PROBLEM TO WORK ON | Please write out exactly the lines of the data below from the line holding "vertical axis label" through the line holding "Task: Open WooCommerce from the sidebar", and leave out the rest.

▽

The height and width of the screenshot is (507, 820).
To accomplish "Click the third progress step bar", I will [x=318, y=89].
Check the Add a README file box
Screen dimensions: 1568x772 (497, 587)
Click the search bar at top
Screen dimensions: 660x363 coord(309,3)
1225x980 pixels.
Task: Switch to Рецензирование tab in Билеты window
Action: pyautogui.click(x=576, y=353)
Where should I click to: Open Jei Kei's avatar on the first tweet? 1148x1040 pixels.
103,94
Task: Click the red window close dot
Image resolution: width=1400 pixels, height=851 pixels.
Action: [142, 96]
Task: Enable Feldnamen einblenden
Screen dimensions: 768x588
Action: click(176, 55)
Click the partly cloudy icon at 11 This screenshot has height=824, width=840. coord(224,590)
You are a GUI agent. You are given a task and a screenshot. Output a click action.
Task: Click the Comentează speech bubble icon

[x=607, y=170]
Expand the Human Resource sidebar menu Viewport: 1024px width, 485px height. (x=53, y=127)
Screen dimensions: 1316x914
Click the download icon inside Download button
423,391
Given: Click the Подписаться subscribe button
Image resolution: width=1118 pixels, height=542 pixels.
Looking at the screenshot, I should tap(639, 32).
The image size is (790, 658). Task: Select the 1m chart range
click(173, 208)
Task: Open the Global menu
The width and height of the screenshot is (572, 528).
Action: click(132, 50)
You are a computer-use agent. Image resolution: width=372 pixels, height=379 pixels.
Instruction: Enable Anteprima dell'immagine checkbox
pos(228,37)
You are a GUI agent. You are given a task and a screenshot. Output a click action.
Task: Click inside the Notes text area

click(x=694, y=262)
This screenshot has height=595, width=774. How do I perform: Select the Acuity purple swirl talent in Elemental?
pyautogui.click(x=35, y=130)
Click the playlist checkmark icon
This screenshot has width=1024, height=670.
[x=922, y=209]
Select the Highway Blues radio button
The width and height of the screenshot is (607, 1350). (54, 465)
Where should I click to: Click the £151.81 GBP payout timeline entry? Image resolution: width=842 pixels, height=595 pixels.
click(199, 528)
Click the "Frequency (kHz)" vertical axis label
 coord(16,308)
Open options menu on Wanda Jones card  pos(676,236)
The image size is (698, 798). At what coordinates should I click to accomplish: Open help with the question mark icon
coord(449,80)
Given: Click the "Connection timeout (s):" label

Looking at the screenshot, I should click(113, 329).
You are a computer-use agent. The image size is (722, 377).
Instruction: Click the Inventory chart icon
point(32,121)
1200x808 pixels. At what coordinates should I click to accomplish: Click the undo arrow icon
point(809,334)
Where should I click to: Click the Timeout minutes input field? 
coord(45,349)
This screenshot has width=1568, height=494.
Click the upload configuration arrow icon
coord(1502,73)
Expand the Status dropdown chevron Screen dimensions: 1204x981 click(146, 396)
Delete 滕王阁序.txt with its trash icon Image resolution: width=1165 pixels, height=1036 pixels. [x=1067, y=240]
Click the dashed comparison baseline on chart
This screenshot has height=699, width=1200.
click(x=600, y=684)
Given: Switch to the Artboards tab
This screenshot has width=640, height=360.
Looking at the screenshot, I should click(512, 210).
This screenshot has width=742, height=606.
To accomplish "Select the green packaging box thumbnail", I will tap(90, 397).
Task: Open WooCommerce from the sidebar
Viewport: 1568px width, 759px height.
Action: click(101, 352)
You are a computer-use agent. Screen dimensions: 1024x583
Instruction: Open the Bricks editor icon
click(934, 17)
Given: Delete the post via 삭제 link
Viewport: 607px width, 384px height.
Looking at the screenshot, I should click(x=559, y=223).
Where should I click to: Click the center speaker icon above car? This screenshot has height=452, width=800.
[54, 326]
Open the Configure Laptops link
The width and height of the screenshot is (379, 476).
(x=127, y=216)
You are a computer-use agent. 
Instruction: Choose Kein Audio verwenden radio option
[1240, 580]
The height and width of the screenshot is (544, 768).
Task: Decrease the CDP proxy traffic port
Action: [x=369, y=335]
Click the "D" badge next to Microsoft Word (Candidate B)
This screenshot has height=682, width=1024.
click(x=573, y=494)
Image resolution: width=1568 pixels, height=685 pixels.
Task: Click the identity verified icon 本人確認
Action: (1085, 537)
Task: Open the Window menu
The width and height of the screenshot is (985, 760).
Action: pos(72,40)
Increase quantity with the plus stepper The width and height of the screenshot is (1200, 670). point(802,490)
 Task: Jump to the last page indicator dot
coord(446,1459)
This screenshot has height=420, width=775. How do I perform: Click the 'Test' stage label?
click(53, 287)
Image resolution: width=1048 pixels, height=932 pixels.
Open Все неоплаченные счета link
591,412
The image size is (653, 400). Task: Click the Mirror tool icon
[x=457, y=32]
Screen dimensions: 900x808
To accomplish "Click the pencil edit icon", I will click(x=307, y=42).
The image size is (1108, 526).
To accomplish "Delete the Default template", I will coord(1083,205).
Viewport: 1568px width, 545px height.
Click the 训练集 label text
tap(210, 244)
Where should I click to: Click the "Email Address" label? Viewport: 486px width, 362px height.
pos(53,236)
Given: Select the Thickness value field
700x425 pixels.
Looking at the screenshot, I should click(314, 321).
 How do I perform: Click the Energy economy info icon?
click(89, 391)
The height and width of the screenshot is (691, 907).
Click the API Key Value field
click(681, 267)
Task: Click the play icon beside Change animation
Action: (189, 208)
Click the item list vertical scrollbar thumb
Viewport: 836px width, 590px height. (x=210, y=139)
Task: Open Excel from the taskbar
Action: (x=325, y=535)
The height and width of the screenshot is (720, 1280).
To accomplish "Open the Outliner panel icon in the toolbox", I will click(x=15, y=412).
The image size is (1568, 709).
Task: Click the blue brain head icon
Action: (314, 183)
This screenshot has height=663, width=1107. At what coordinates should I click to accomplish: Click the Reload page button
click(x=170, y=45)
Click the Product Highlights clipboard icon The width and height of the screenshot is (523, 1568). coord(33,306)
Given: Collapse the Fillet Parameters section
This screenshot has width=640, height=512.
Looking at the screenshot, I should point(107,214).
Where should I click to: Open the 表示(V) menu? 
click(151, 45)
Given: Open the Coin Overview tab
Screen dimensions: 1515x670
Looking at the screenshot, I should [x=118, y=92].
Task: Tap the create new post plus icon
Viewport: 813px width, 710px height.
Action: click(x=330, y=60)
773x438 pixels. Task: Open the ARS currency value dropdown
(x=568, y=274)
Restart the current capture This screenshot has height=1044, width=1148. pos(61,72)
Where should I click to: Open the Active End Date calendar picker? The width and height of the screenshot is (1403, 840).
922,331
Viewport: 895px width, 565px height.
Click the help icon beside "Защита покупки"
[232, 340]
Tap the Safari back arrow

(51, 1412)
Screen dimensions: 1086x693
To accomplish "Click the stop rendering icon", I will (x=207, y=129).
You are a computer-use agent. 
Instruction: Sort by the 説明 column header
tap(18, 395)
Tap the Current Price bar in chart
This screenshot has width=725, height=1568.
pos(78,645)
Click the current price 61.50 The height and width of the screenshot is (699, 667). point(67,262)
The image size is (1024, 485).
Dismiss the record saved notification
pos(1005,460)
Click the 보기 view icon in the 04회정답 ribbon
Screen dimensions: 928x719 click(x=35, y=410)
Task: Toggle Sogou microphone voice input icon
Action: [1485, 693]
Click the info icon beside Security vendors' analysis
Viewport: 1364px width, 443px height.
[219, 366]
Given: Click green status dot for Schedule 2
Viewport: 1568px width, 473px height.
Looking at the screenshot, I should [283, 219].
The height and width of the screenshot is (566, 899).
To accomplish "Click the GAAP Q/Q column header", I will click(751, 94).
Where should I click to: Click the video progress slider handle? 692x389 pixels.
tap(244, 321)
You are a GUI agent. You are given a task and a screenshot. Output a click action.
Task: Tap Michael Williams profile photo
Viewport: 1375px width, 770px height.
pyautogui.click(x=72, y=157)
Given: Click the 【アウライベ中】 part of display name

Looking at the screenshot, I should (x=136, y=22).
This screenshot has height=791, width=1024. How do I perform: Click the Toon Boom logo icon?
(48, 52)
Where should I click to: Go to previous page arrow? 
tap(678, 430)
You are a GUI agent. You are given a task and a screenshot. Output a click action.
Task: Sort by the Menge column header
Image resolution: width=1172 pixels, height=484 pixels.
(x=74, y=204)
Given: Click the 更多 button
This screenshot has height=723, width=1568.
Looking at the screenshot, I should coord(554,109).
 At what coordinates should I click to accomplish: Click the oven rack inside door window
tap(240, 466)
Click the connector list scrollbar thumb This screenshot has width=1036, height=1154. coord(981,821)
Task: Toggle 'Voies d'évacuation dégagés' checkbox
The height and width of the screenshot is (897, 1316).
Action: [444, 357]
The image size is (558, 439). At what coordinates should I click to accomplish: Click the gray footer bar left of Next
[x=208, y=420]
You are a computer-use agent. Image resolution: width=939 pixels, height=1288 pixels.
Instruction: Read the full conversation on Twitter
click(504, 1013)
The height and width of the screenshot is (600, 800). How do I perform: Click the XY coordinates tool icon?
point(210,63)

△

ANSWER FOR THIS EXERCISE |
Click the "Frequency (kHz)" vertical axis label
 coord(16,308)
Open options menu on Wanda Jones card  pos(676,236)
The image size is (698, 798). At what coordinates should I click to accomplish: Open help with the question mark icon
coord(449,80)
Given: Click the "Connection timeout (s):" label

Looking at the screenshot, I should click(113, 329).
You are a computer-use agent. The image size is (722, 377).
Instruction: Click the Inventory chart icon
point(32,121)
1200x808 pixels. At what coordinates should I click to accomplish: Click the undo arrow icon
point(809,334)
Where should I click to: Click the Timeout minutes input field? 
coord(45,349)
This screenshot has width=1568, height=494.
Click the upload configuration arrow icon
coord(1502,73)
Expand the Status dropdown chevron Screen dimensions: 1204x981 click(146, 396)
Delete 滕王阁序.txt with its trash icon Image resolution: width=1165 pixels, height=1036 pixels. [x=1067, y=240]
Click the dashed comparison baseline on chart
This screenshot has height=699, width=1200.
click(x=600, y=684)
Given: Switch to the Artboards tab
This screenshot has width=640, height=360.
Looking at the screenshot, I should click(512, 210).
This screenshot has width=742, height=606.
To accomplish "Select the green packaging box thumbnail", I will tap(90, 397).
Task: Open WooCommerce from the sidebar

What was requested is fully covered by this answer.